Pierre Salviac : Bien sûr. C’est moins évident aujourd’hui, où le développement de la puissance musculaire dans toutes les lignes fait que presque tous les profils de joueurs, de l’arrière jusqu’aux avants, va au contact. Mais dans le passé, il y avait clairement des gars devant, qui prenaient les coup, et des artistes derrière. Sans solidarité, comment vouliez-vous que cela fonctionne ?

N’oubliez pas qu’historiquement, le rugby à XV c’était un sport britannique où les cols bleus jouaient devant et se faisaient marcher dessus, tandis que les cols blancs faisaient les beaux, derrière. C’est bien pour cela que les premiers ont fini par inventer le rugby à XIII : ce n’est pas forcément très joli à regarder mais au moins, tout le monde souffre pareil.

Manager Attitude : Finalement, est-ce que la motivation ne nait pas tout simplement de l’enjeu, avec le risque que le manque d’enjeu tue la motivation ?

La défaite ne vous tuera pas »

Pierre Salviac : L’enjeu tue surtout le jeu. Aujourd’hui les entraîneurs ne sont plus des éducateurs, ce sont des coachs qui ne veulent pas perdre.

Je crois qu’il faut au contraire répéter aux joueurs « Allez-y, jouez, jouez, jouez. Le résultat viendra tout seul ». Et la défaite ne vous tuera pas. Parce que sinon, qu’est ce qui se passe ? Les joueurs les plus offensifs, les plus créatifs, ne prennent plus de risques.
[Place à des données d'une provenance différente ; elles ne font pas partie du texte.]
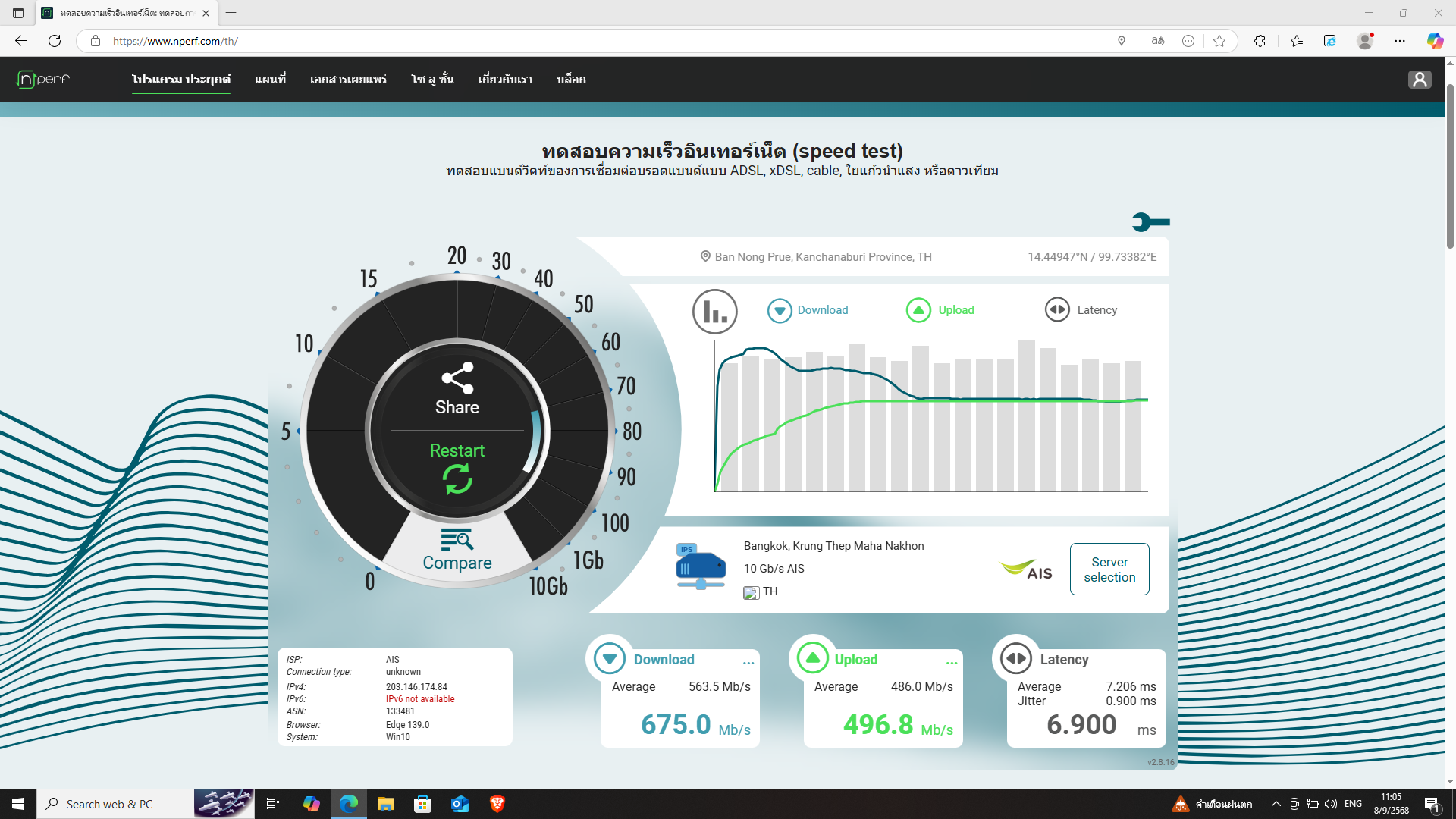Click the bar chart graph icon
Image resolution: width=1456 pixels, height=819 pixels.
(714, 311)
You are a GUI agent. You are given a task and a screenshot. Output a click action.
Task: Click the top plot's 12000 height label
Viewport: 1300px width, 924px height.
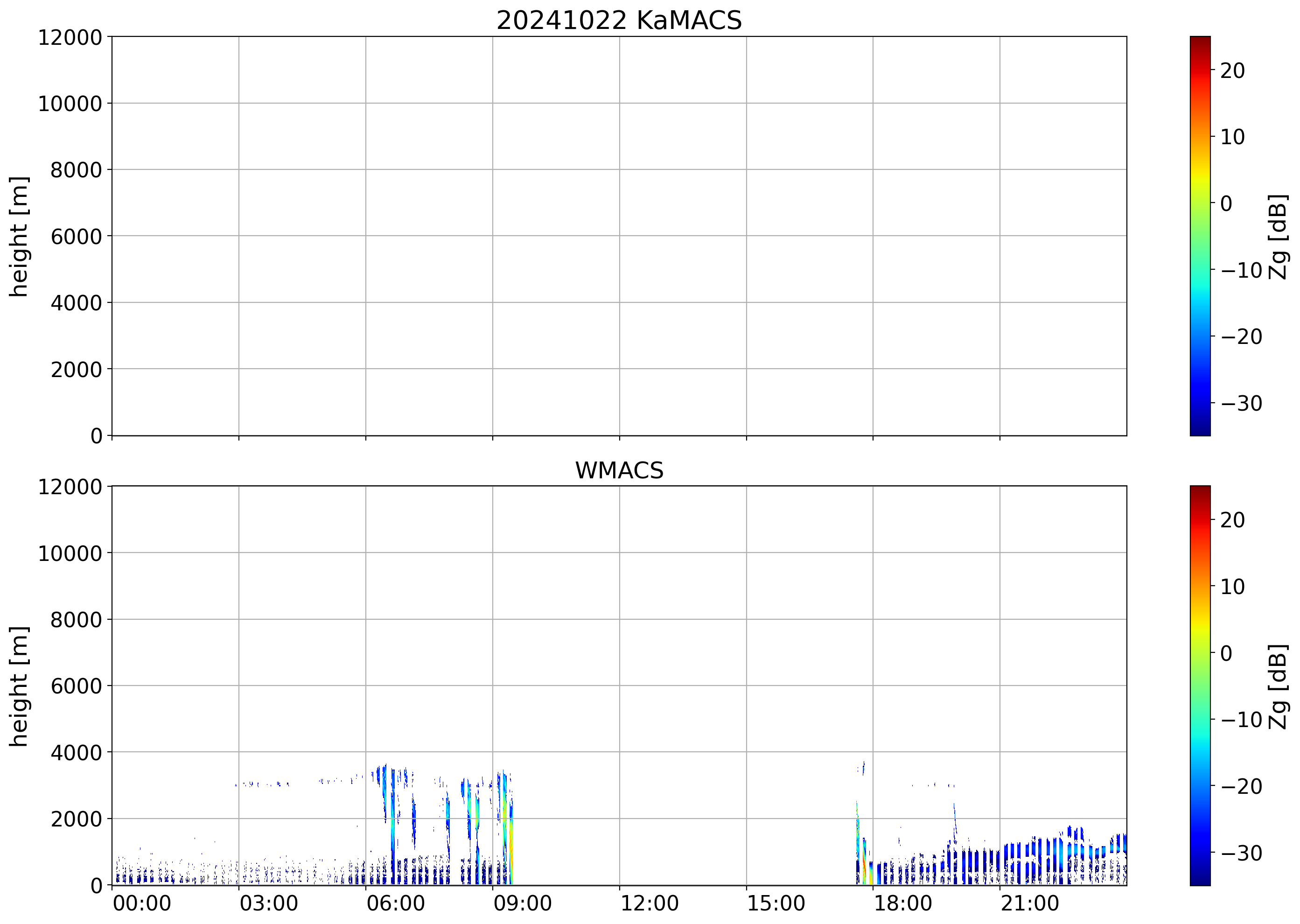coord(70,37)
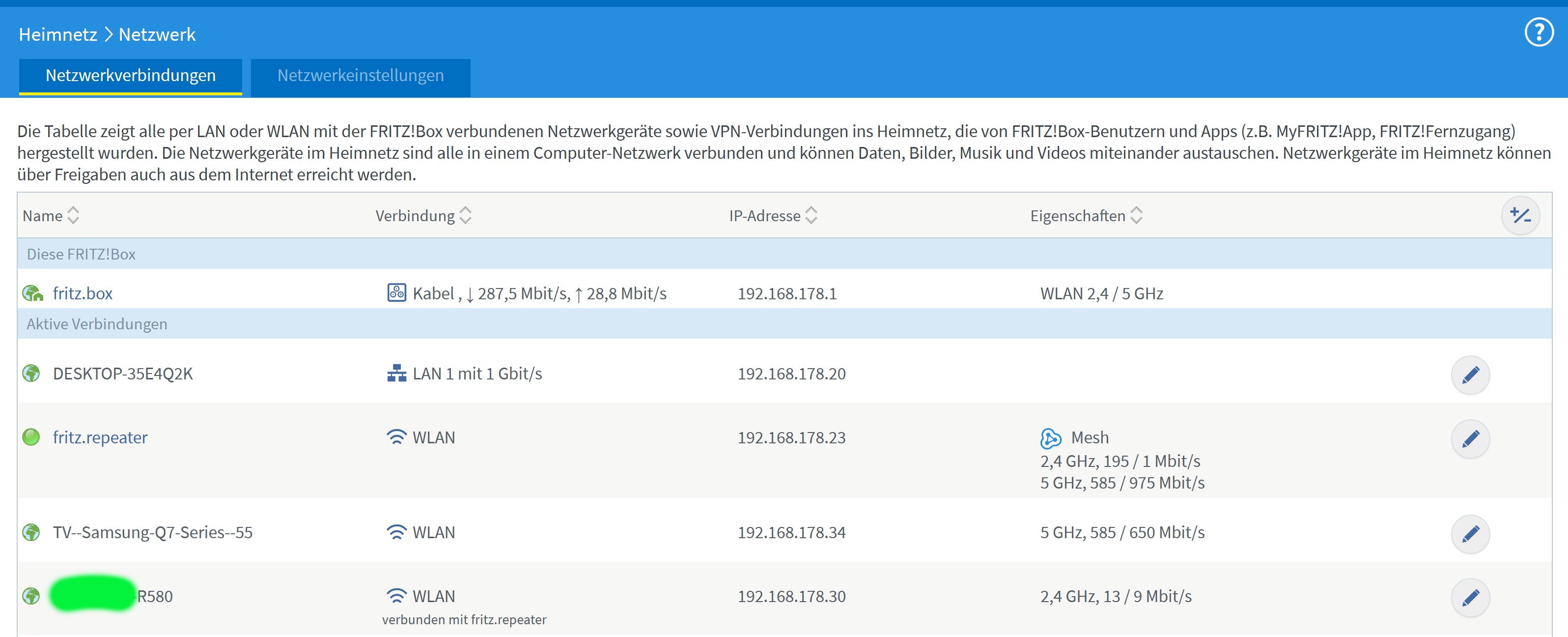Viewport: 1568px width, 637px height.
Task: Click the edit pencil for fritz.repeater
Action: [x=1470, y=438]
Vous croyez qu’un Blanco de la grande époque nous aurait autant enchanté s’il avait dû jouer contre son instinct ? Laissons les électrons libres s’exprimer !

Le Tournoi des Six Nations reste à juste titre le plus regardé des grands évènements de rugby. C’est à cause du jeu qui y est développé, très offensif, avec peu de calculs. Et vous savez pourquoi ? Parce que personne ne va descendre en division inférieure à la fin.

Pierre Salviac, né en 1946 à Rochefort (Charente-Maritime), est un journaliste français, ancien commentateur de matchs de rugby à XV et notamment du Tournoi des 5 puis des 6 Nations, sur Antenne 2 (1983-2005). Il avait succédé à ce poste à Roger Couderc. Après son départ de France 2, il devient consultant pour divers médias, parmi lesquels iTélé et l’Equipe 21.